Perpetrator Studies Network

Books

The Genocidal Genealogy of Francoism: Violence, Memory and Impunity (Paperback)

By Antonio Miguez Macho.

First published in October 2015, now available in paperback edition.

The Francoist command in the Spanish Civil War carried out a programme of mass violence from the start of the conflict. Through a combination of death squads and the use of military trials around 150,000 Spaniards met their deaths. Others perished in concentration camps and prisons. The terror took other forms, such as mass rape, extortion, “appropriation” of children and forced exile. The planned nature of this violence meant that the Francoists decided when the violence would begin, the way it would be carried out and when it would come to an end. This is a primary reason why the judicial concept of genocidal practice, alongside the use of comparative history, can furnish insights.

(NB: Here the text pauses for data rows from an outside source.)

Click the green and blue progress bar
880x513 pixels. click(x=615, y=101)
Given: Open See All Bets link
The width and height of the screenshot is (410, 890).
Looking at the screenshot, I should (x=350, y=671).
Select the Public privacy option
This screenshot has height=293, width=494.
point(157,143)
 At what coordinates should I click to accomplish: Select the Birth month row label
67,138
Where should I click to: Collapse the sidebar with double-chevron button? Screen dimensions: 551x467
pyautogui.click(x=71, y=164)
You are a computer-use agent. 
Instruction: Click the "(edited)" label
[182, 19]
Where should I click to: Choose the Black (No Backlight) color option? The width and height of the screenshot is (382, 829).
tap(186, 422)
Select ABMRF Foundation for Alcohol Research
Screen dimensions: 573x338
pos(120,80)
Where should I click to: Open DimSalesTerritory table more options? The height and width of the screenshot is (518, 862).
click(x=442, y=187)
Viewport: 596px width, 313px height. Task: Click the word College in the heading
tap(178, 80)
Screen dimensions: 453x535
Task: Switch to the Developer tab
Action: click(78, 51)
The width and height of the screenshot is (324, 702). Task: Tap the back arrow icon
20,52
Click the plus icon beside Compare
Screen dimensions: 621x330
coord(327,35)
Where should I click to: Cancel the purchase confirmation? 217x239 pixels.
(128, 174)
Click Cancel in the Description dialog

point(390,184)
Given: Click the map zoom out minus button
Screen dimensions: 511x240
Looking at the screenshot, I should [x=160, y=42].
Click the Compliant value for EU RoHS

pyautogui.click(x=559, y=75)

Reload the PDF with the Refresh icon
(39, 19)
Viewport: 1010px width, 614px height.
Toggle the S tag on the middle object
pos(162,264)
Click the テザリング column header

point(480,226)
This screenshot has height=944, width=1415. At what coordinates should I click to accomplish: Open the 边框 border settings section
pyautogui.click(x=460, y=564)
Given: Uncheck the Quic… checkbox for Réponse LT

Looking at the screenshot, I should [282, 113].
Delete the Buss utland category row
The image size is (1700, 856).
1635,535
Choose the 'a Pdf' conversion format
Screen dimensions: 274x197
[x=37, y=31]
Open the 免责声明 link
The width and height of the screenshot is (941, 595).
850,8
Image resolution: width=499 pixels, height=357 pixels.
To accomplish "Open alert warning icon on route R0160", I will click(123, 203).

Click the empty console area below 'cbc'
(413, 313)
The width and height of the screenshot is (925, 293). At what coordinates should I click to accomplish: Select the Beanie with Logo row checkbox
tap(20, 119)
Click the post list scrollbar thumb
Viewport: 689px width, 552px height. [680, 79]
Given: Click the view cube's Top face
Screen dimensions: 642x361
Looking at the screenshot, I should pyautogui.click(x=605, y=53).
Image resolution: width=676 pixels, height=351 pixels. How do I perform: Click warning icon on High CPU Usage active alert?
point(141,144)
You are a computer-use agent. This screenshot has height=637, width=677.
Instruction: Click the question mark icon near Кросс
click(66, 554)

The July 1936 uprising was not only aimed at ending the Republican regime, but had ideological goals: preventing the supposed Bolshevik Revolution, defending the ‘unity of Spain’ and reversing center-left social and cultural reforms. An over-arching objective was the elimination of a social group identified as ‘an enemy of Spain’ – a group defined as: not Catholic, not Spanish, not traditional. The genocidal intent of the coup via access to state resources, their monopoly of force in some territories and their subsequent victory ensured that the practice of genocide could be realized in the whole Spanish territory, permitting the hegemonic nature of the denialist discourse surrounding these crimes.

Public debate over Francosim brings with it substantive disagreements. The Genocidal Genealogy of Francoism engages with the root causes of these disagreements. Violence and the memory of violence are viewed as part of a single phenomenon that has continued to the present, a process that is located within a comparative framework that analyzes the Spanish case beyond the debate between Francoism and anti-Francoism. The author explains the political and judicial proceedings in recent Spanish history with regard to its violent past and the implications for international justice initiatives.

Antonio Miguez Macho (1979) is lecturer at the University of Santiago de Compostela. He has spent time as a researcher at The London School of Economics and Political Science and the Universidad Nacional de Tres de Febrero (Buenos Aires). He has published extensively on twentieth-century Spanish political and social history.